TASK ITEM: Return every line of the material exactly.

EXTRACTED ENTRIES:
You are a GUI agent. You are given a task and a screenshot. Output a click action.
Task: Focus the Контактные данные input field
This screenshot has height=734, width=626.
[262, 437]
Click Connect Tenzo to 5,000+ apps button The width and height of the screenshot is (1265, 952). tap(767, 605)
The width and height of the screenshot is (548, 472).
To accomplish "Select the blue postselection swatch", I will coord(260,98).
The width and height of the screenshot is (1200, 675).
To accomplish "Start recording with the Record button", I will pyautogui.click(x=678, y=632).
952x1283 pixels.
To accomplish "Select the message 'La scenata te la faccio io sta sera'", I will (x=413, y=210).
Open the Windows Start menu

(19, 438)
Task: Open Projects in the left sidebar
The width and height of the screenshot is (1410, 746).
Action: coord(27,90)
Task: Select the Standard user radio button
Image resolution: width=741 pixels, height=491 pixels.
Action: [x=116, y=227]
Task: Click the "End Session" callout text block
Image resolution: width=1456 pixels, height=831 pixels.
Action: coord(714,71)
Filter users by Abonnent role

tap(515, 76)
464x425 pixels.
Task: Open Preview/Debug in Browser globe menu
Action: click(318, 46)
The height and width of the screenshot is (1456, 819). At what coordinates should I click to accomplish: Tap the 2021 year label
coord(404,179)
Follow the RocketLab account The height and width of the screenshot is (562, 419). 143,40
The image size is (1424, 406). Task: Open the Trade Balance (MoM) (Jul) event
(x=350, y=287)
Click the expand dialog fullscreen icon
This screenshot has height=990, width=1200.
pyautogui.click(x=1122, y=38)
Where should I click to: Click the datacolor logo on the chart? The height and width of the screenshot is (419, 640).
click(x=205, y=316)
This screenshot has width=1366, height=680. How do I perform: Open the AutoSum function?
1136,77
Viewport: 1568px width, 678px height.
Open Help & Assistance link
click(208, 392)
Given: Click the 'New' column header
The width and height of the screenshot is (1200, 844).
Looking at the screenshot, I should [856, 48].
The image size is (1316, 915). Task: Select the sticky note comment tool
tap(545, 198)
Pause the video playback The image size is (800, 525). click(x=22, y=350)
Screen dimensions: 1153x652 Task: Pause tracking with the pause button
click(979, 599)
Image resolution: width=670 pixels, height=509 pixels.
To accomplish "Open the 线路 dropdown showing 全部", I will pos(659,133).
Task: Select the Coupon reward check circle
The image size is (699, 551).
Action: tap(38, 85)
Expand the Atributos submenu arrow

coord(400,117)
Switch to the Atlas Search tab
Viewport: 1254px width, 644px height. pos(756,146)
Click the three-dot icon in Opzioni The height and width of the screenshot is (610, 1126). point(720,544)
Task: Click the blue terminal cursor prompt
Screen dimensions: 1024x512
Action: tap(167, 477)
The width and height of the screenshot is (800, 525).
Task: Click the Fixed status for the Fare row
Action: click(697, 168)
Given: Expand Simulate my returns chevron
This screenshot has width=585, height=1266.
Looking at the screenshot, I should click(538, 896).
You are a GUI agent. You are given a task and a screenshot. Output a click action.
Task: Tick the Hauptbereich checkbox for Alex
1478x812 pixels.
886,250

ANSWER SPACE:
You are a GUI agent. You are given a task and a screenshot. Output a click action.
Task: Focus the Контактные данные input field
This screenshot has height=734, width=626.
[262, 437]
Click Connect Tenzo to 5,000+ apps button The width and height of the screenshot is (1265, 952). tap(767, 605)
The width and height of the screenshot is (548, 472).
To accomplish "Select the blue postselection swatch", I will coord(260,98).
The width and height of the screenshot is (1200, 675).
To accomplish "Start recording with the Record button", I will pyautogui.click(x=678, y=632).
952x1283 pixels.
To accomplish "Select the message 'La scenata te la faccio io sta sera'", I will (x=413, y=210).
Open the Windows Start menu

(19, 438)
Task: Open Projects in the left sidebar
The width and height of the screenshot is (1410, 746).
Action: coord(27,90)
Task: Select the Standard user radio button
Image resolution: width=741 pixels, height=491 pixels.
Action: [x=116, y=227]
Task: Click the "End Session" callout text block
Image resolution: width=1456 pixels, height=831 pixels.
Action: coord(714,71)
Filter users by Abonnent role

tap(515, 76)
464x425 pixels.
Task: Open Preview/Debug in Browser globe menu
Action: click(318, 46)
The height and width of the screenshot is (1456, 819). At what coordinates should I click to accomplish: Tap the 2021 year label
coord(404,179)
Follow the RocketLab account The height and width of the screenshot is (562, 419). 143,40
The image size is (1424, 406). Task: Open the Trade Balance (MoM) (Jul) event
(x=350, y=287)
Click the expand dialog fullscreen icon
This screenshot has height=990, width=1200.
pyautogui.click(x=1122, y=38)
Where should I click to: Click the datacolor logo on the chart? The height and width of the screenshot is (419, 640).
click(x=205, y=316)
This screenshot has width=1366, height=680. How do I perform: Open the AutoSum function?
1136,77
Viewport: 1568px width, 678px height.
Open Help & Assistance link
click(208, 392)
Given: Click the 'New' column header
The width and height of the screenshot is (1200, 844).
Looking at the screenshot, I should [856, 48].
The image size is (1316, 915). Task: Select the sticky note comment tool
tap(545, 198)
Pause the video playback The image size is (800, 525). click(x=22, y=350)
Screen dimensions: 1153x652 Task: Pause tracking with the pause button
click(979, 599)
Image resolution: width=670 pixels, height=509 pixels.
To accomplish "Open the 线路 dropdown showing 全部", I will pos(659,133).
Task: Select the Coupon reward check circle
The image size is (699, 551).
Action: tap(38, 85)
Expand the Atributos submenu arrow

coord(400,117)
Switch to the Atlas Search tab
Viewport: 1254px width, 644px height. pos(756,146)
Click the three-dot icon in Opzioni The height and width of the screenshot is (610, 1126). point(720,544)
Task: Click the blue terminal cursor prompt
Screen dimensions: 1024x512
Action: tap(167, 477)
The width and height of the screenshot is (800, 525).
Task: Click the Fixed status for the Fare row
Action: click(697, 168)
Given: Expand Simulate my returns chevron
This screenshot has width=585, height=1266.
Looking at the screenshot, I should click(538, 896).
You are a GUI agent. You are given a task and a screenshot. Output a click action.
Task: Tick the Hauptbereich checkbox for Alex
1478x812 pixels.
886,250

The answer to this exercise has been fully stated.